Eventually they found their way back to the Mansion. "Ladies and Gentlemen," the guide said, "there's one last thing we'd like to show you and, frankly to ask for your help. We know that a lot of the visitors here have family recollections of things that went on at Station X which were never recorded and we're rather baffled by a recent find." He led the way back across the stable yard to one of the cottages that had been used Dilly Knox and Turing. "You see that room up there," he said pointing to the windows in a small turret. "That room we know was used by Alan Turing in the early part of the war. He moved out to work with the others in the huts as they were built. He came back here, according to the archives, in January 1942 for a period of about two months. We don't know what he was working on or why he moved back in.

"All we do know is that there were two important projects going on at that time. One was work that was being done on intercepting the Japanese radio traffic following Pearl Harbour and the invasion of the Phillipines. The other, and perhaps more intriguing, was the so-called "Heydrich Decrpyt". We know that material related to Reinhard Heydrich's rule in Czechosolvakia as Protector of Bohemia and Moravia was being worked on at Station X in late 1941 but apparently without success. It has always been assumed that this in some way related to Heydrich's involvement in the infamous Der Wannsee Conference but that Station X failed to decrypt it before the meeting. Some historians have suggested that Station X continued to work on this material into 1942 with greater success and that it led to the mission that resulted in the assassination of Heydrich in May 1942. The assumption has always been that this work was led by Turing."

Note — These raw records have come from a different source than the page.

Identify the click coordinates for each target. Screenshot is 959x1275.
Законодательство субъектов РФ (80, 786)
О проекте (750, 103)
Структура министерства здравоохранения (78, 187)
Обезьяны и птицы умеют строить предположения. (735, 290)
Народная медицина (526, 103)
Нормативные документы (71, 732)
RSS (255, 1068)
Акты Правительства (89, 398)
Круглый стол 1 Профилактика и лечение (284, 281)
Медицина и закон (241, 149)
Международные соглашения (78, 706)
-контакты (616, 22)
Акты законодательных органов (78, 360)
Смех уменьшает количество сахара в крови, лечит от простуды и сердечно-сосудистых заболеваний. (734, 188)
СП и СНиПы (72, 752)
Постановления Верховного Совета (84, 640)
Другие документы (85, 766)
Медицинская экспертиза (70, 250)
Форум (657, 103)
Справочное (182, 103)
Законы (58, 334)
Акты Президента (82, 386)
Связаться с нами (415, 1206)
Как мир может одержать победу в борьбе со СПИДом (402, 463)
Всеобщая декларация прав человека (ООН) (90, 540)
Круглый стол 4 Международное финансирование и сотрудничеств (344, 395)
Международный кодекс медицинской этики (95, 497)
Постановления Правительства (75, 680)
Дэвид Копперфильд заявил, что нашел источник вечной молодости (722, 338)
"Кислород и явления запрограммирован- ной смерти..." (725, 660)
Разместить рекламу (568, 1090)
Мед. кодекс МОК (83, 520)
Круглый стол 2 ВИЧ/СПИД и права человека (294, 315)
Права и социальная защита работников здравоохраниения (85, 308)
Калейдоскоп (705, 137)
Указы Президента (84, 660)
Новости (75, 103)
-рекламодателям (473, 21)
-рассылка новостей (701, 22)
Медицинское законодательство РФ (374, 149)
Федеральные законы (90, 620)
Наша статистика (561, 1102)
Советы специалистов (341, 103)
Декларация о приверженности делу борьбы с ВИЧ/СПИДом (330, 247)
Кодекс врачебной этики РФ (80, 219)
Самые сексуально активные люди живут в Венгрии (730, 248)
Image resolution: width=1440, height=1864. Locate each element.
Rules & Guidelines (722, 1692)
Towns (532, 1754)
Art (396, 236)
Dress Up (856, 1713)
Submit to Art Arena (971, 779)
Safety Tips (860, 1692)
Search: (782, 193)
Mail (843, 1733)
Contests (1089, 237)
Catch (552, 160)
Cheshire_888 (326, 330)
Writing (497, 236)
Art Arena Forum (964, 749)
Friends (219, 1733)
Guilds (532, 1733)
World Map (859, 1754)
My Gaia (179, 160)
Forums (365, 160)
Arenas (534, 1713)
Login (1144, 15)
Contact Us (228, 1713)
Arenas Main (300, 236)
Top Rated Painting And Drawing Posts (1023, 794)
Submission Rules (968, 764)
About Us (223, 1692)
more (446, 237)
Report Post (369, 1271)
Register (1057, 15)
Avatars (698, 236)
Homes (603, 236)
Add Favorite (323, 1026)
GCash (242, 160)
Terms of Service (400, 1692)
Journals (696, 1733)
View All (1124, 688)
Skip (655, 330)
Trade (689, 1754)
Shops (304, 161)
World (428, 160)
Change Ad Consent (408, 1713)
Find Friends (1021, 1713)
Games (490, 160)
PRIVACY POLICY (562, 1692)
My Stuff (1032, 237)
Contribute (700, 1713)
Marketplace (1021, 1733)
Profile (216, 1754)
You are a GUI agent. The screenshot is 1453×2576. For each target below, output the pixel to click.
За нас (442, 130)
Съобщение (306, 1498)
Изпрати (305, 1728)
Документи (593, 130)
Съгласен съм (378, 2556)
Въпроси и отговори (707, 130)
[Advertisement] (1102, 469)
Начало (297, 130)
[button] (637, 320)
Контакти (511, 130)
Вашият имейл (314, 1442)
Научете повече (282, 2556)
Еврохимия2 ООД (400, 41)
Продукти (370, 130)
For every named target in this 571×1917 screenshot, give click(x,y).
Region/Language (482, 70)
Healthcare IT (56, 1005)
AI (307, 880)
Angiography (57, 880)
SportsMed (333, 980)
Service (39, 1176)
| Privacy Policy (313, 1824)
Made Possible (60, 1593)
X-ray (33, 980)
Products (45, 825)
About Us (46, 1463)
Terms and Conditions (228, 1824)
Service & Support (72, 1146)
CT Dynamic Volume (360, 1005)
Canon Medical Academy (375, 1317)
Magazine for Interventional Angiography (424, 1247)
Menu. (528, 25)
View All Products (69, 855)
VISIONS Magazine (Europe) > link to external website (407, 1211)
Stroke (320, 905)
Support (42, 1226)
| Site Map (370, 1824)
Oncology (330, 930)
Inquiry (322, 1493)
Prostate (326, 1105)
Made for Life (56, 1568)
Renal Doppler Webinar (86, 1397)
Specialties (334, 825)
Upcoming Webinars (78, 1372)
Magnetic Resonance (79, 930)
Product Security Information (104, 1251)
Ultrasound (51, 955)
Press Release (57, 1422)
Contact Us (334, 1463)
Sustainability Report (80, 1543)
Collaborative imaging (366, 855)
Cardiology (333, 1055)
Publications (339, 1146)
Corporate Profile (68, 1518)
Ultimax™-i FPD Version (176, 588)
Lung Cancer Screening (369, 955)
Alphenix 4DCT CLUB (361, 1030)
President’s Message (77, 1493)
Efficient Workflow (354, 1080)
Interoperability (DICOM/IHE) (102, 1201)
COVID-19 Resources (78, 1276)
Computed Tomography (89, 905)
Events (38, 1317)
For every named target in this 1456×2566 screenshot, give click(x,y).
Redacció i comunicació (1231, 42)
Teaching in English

Fred sat listening. It all seemed to tie in quite nicely although his Grandfather had never mentioned the Heydrich thing. Fred didn't think Grandpa had ever found out what it was that the girl's tattoos had been used for. That would have been like him. Once he'd finished with something he didn't go back.

Their guide continued. "This year, though, we opened up the loft space in the top of the turret. We were very surprised to discover five sets of what looked like manacles with chains linking them to heavy rings set in the walls. The space was equipped like a small cell but we have no record of it being used before, during or after the war. It may have had something to do with when the building was a stable or it may have had some other function. It just goes to show that Bletchley still has its secrets."

Fred thought back to one of his favourite movies and to the tales that his grandfather had told him about where fiction ended and fact began. He wasn't at all sure that the world was ready for the full story of Major Strasser's Code Book yet. He could imagine what might well have gone on in the loft of the turret and it didn't fit with the stiff upper lip image of the British during the Second World War.

Besides there were his own enterprises to think about and he certainly didn't want to draw attention to them.